Teaching graduate and postdoctoral students to be successful teachers

WUSTL joins a national experiment to develop a new generation of faculty

Kristin Powell, a graduate fellow in biology, talks to students Megan Yu and Liz Anterasian during a breakout session in an ecology course. The students were asked to identify the main ideas in a reading about pitcher plants and the next steps the ecologist should take to pursue his research questions. Powell is participating in a pilot project in which graduate students make curricular changes and then learn to evaluate the effect of those modifications on learning. The WUSTAR program is modeled on programs at other universities. If it is successful, the organizers hope to expand it to all of the science, technology, engineering and math disciplines on campus. (Credit: David Kilper)

Washington University in St. Louis has joined a national experiment to develop a new generation of college science and engineering faculty, one equipped to excel in the classroom as well as the lab.

In 2003, the University of Wisconsin-Madison founded the Center for the Integration of Research, Teaching and Learning (CIRTL). The center’s mission is to prepare science graduate students to be as bold and creative in the classroom as they are in their programs of research.

The CIRTL network has since expanded to 25 research universities, including Washington University. Organizers hope to have as many as 100 members in the next five years.

Supported by the National Science Foundation, CIRTL is working to develop a national faculty in science, technology, engineering and mathematics (STEM). CIRTL focuses on the challenges of improving student learning and increasing diversity in STEM.

CIRTL, says Kathryn Miller, PhD, professor and chair of the Department of Biology in Arts & Sciences, provides a new philosophical and strategic springboard for individual campuses to develop programs aimed at giving graduate students in the sciences, engineering and math the skills and tools to be creative and rigorous in the classroom.

“CIRTL is organized around three core ideas, called the CIRTL pillars: teaching-as-research, learning communities and learning-through-diversity,” Miller says.

A foundational CIRTL concept is that improving one’s teaching boils down to the key question “What have my students learned?” This question, Miller argues, can be addressed in each classroom by adapting the experimental method familiar to scientists: hypothesis generation, experiment, observation, analysis and improvement. This approach is called “teaching-as-research,” Miller says.

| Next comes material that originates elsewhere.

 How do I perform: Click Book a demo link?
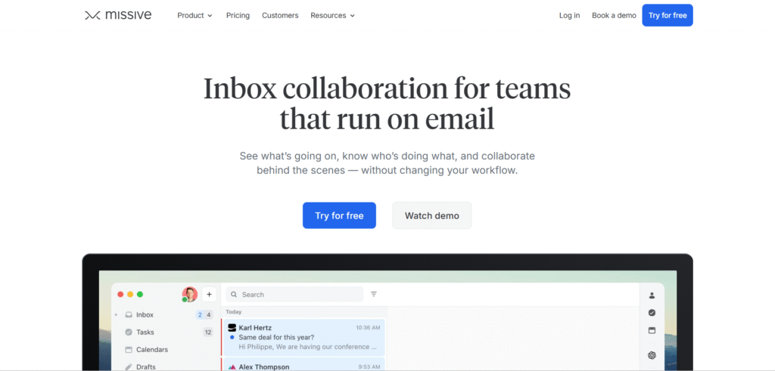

“The WUSTL CIRTL learning community will introduce graduate students and postdoctoral fellows to ‘active learning’ and inquiry-based approaches to teaching,” Miller says. “We hope some of them will also participate in ‘teaching-as-research’ projects.”

As an example, she cites the WU-STAR (STEM Teaching-as-Research) internships, a pilot project that is allowing four graduate students to develop teaching-as-research projects in collaboration with The Teaching Center and faculty members Eleanor Pardini, PhD, lecturer in environmental studies and biology, Tiffany Knight, PhD, associate professor of biology, and Joseph Jez, PhD, associate professor of biology.

The WU-STAR interns are making curricular modifications to biology courses being taught this spring. With staff from the Center for Integrative Research on Cognition, Learning and Education (CIRCLE), the interns are learning how to evaluate the effects of these modifications on student learning.

They are also meeting with staff from The Teaching Center for weekly discussions of teaching-as-research. The WU-STAR interns are getting a comprehensive view of teaching-as-research and of teaching as an endeavor among a community of scholars — rather than an isolated experience.

CIRTL organizers envision that graduate students will take on the roles of “fellow,” “practitioner” or “scholar,” depending on the time they can commit to projects. The goal is that 20 percent of graduate students at member institutions be fellows, 10 percent be practitioners and 2 percent be scholars.”

“We’re particularly concerned about the postdoctoral fellows,” Miller says, “because graduate students are required to teach and to participate in training on teaching, but it is less clear how postdoctoral fellows can fit this training into their other responsibilities.”

The CIRTL website cirtl.net provides a virtual forum for formal and informal interactions among registered members of the center.

The website offers online courses about issues related to teaching, a café where people can meet for informal discussions at “coffee hour,” a virtual conference room for formal meetings, CIRTL-casts (webcasts) for one-shot seminars and an exchange program that allows graduate students and postdoctoral fellows who have teaching-as-research projects to present their work at other institutions in the consortium.